▶ [FRAGMENTO]
---------------
A medianoche. «Seisdedos» y la disciplina. Se trabaja en la carretera. Asamblea
En lo alto del pueblo el color negro de las chumberas
se pierde en la sombra, menos densa, de la noche. Canta un gallo y sigue oyéndose el motor de la
tahona. Llegan en parejas los hombres a la choza de «Seisdedos», preguntando qué se hace. José Silva,
su yerno, se adelanta a contestar:
—¿No está cortao el hilo del teléfono?
—Sí.
—Pues na. Al Sindicato.
«Seisdedos» los llama. Repite la pregunta de su yerno
y los otros vuelven a afirmar. Entonces «Seisdedos» da una orden:
—Marchar ocho con picos a la carretera y abrir una
sanja de lao a lao, que no puedan pasa los automóviles. Venís a desirlo cuando hayáis acabao.
Salen los otros a cumplir la orden, y «Seisdedos» dice
a su yerno:
—Si empesamos a mandar tos ya hemos plegao.
Se disculpa José, y el viejo insiste:
—Venían los compañeros a habla conmigo. Yo les tenía
que responde. ¿No es eso?
—Sí, señó.
—Bueno —concluye conciliador el viejo—. Se acabó. La
cuestión no es pa más. Vete allá con otros dos bien acompañaos, no sea que vaya alguno a enreda.
---------------
▶ [MATERIAL PROPORCIONADO]
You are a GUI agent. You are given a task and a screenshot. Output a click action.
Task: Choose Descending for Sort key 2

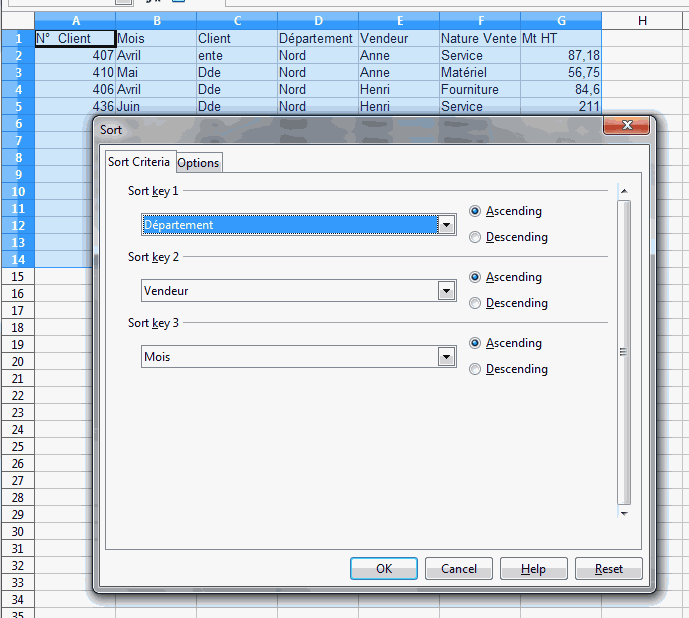point(476,303)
---------------
▶ [QUÉ SE PIDE]
Reproduce literalmente el pasaje del fragmento comprendido entre «Salen los otros» y «responde. ¿No es eso?», ambos incluidos. No hace falta consultar el listado para resolver la tarea.

▶ [RESPUESTA]
Salen los otros a cumplir la orden, y «Seisdedos» dice
a su yerno:
—Si empesamos a mandar tos ya hemos plegao.
Se disculpa José, y el viejo insiste:
—Venían los compañeros a habla conmigo. Yo les tenía
que responde. ¿No es eso?